I'm back from break with this slightly scaled back version of "Here and Now."
I spent a good part of the past couple of weeks sick with a cold, which is still hanging on, but I did get most of what I wanted to do done. Everything is done on the two books I had in the pipe line. The first of the two, pushing clouds against the wind is a small book of mostly light poems and I expect to get it sent off by the end of November. The second book, a little larger book with mostly darker pieces, is also ready to go, probably in March or April. And I have an idea now for a third book as well, a poetry/photography book with the working title, night eyes. For that book I'm aiming at the end of next year, proiding it works and i can actually write the poems when i actually sit down to the doing of it. An ambitious schedule, with the hope that, somewhere along the way, I'll sell a book or two.
This week I've gone to my first book, Seven Beats a Second, to feature some of its art. The paintings are by my collaborator in the book, artist Vincent Martinez of Austin. A senior art student when we did the book in 2005, Vince has continued to work on his art and is showing frequently and selling well. Would that we could translate some of that to the book.
In addition to Vince's art, this is what we have of poets and poetry this week in this hurry-up before Thanksgiving edition of "Here and Now."
Number 32 from Time
Me
i am a Chinese buffet
From Chinese Love Poems
From The Book of Songs
From The Nineteen Old Poems
Gazint at Spring, II & II by Xue Tao
The Coat with the Golden Threads by Du Qiuniang
Laurel Lamperd
Stroke
Nila Northsun
kids
Me
i just don't see how this is going to work
Anne Sexton
The Wall
Lauel Lamped
Tampa Legacy
Me
a day for deeds
Andrew M. Greeley
The Fifth of May - 1954
Me
13 squared
Pablo Neruda
The Night at Isla Negra
Tomas Transtomer
From March - '54
Elizabeth Coatsworth
Whale at Twilight
Laurel Lamperd
On Dark Afternoons
Margaret Atwood
Five Poems for Dolls
Me
behind bars
Michael Van Wallenghen
Fishing with Children
Me
an atheist's prayer
On we go.
"Lime Grape"
by Vincent Martinez
My first poem this week is by Israeli poetYehuda Amichai, from the collection Yehuda Amichai: A Life of Poetry, 1948-1994. The poems in the book were translated from Hebrew by Benjamin and Barbara Harshay.
Amichai, born Ludwig Pleuffer in 1924 in Wuzburg, Germany, was considered by many both in Israel and internationally as Israel's greatest modern poet. He was also the first to write in colloquial Hebrew.
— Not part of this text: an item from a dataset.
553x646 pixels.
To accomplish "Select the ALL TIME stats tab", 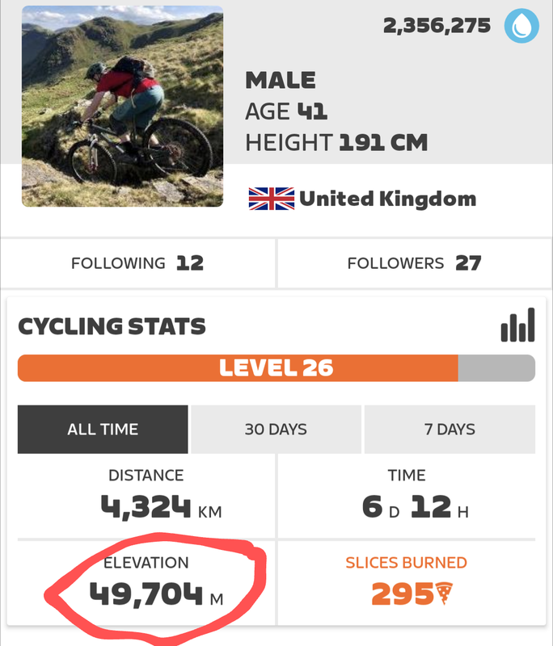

He died in Israel in 2000.
The poem I'm using this week is number 32 from a series called Time, first published in 1978.
When I was young, the country was young too. My father
Was everybody's father. When I was happy, the country was happy, when I
jumped
Upon her, she jumped under me. The grass that covered her in spring
Softened me too. He soil in summer pained me
As parched skin in my soles. When I loved
Immensely, her independence was announced, when my hair
Waved, her banners waved. When I fought,
She fought. When I rose, she rose too, and when I declined
She began declining with me.
Now I part from all that.
Like a thing glued on something when the glue dries up,
I separate and roll into myself.
Recently I saw a clarinet player
In the Police Orchestra playing in David's Tower.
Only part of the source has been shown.